One of the earliest missionary centers of the Episcopal Church in Minnesota and believed to be the first Episcopal cathedral built in the United States, the Cathedral of Our Merciful Saviour is also a monument to Henry Benjamin Whipple. Elected first bishop of the Episcopal Diocese of Minnesota in 1858 at the age of thirty-seven, Whipple soon became known as "Straight Tongue" by the Dakota and Ojibway Indians whose rights he worked to secure through the reform of U.S. Indian policies and an active Indian mission program. Speaking almost alone, it was Whipple who persuaded Abraham Lincoln to commute most of the sentences of Dakota men condemned to death after the conflict of 1862.

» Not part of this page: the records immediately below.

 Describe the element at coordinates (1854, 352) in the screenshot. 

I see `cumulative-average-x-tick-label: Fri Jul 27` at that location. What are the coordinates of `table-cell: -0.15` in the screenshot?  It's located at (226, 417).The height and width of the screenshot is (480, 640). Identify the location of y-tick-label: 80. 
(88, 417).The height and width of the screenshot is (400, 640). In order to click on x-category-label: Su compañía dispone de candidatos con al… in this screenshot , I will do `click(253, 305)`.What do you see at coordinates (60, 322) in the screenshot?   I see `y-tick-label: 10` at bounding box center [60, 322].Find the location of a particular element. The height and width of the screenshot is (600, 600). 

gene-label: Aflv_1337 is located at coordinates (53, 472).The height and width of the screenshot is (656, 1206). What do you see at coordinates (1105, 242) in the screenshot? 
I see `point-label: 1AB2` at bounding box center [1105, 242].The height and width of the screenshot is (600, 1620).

The cathedral developed out of work begun in 1858 by James Lloyd Breck. The cornerstone was laid on July 16, 1862. James Renwick, architect of St. Patrick's Cathedral in New York City, is credited with the design. Envisioned as a gathering place for the Parish of the Good Shepherd, Seabury Divinity School, Shattuck, and St. Mary's Hall, the Faribault Cathedral was consecrated on June 24, 1869. The tower, designed by Ralph Adams Cram, architect of St. John the Divine in New York City, was added as a memorial to Bishop Whipple after his death in 1901. Whipple is buried in a crypt beneath the chancel.
In 1941, St. Mark's in Minneapolis became the diocesan cathedral. However, the "Bishop's Church in Faribault" remains the home of an active congregation and a place of pilgrimage in southern Minnesota.